___ Excerpted data

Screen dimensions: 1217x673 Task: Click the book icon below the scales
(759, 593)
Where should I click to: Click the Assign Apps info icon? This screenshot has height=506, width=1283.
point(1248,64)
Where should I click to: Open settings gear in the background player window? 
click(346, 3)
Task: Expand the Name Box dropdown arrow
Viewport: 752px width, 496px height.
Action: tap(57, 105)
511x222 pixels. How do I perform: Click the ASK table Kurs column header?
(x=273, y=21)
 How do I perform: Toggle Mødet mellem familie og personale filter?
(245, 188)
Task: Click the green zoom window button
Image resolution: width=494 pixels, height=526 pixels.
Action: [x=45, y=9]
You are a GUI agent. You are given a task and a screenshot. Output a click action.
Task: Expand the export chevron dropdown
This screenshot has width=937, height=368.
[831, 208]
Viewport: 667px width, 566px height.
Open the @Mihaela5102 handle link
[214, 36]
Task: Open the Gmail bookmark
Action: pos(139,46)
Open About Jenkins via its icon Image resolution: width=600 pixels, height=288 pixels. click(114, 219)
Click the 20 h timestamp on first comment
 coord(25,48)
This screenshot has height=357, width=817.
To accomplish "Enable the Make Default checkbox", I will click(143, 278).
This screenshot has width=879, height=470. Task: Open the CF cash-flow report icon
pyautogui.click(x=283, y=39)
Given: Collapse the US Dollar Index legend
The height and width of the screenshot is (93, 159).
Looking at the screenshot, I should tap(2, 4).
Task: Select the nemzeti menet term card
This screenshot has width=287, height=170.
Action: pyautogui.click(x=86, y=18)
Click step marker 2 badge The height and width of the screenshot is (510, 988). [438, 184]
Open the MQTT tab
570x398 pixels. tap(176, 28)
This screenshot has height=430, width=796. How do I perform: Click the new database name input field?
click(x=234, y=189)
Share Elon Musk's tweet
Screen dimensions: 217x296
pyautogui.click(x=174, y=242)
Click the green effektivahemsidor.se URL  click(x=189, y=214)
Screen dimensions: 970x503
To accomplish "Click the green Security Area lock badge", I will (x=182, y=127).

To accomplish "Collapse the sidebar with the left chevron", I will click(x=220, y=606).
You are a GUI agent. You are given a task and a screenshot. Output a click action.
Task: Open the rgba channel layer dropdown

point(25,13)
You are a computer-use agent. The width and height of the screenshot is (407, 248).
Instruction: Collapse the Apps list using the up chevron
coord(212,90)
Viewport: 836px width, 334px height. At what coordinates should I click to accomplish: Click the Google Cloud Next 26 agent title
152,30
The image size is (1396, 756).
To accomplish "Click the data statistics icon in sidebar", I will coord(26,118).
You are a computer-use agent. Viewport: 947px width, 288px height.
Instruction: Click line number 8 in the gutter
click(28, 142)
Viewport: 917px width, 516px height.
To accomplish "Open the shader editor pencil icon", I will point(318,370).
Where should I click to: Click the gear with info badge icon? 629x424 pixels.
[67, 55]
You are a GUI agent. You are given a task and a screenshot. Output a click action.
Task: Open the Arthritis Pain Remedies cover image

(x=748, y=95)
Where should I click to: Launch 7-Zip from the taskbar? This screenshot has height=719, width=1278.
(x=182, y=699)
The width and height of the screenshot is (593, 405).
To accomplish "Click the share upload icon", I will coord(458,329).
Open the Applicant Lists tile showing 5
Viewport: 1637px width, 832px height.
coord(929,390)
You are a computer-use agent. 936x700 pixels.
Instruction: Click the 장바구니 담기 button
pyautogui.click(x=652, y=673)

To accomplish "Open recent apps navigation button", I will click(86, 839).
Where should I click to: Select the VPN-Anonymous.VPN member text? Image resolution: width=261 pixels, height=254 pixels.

______

(What is asked) Copy out the rows between the line containing "This screenshot has height=357, width=817." and the line containing "Action: pyautogui.click(x=86, y=18)", inclusive, reproducing them verbatim.

(Answer to the problem)
This screenshot has height=357, width=817.
To accomplish "Enable the Make Default checkbox", I will click(143, 278).
This screenshot has width=879, height=470. Task: Open the CF cash-flow report icon
pyautogui.click(x=283, y=39)
Given: Collapse the US Dollar Index legend
The height and width of the screenshot is (93, 159).
Looking at the screenshot, I should tap(2, 4).
Task: Select the nemzeti menet term card
This screenshot has width=287, height=170.
Action: pyautogui.click(x=86, y=18)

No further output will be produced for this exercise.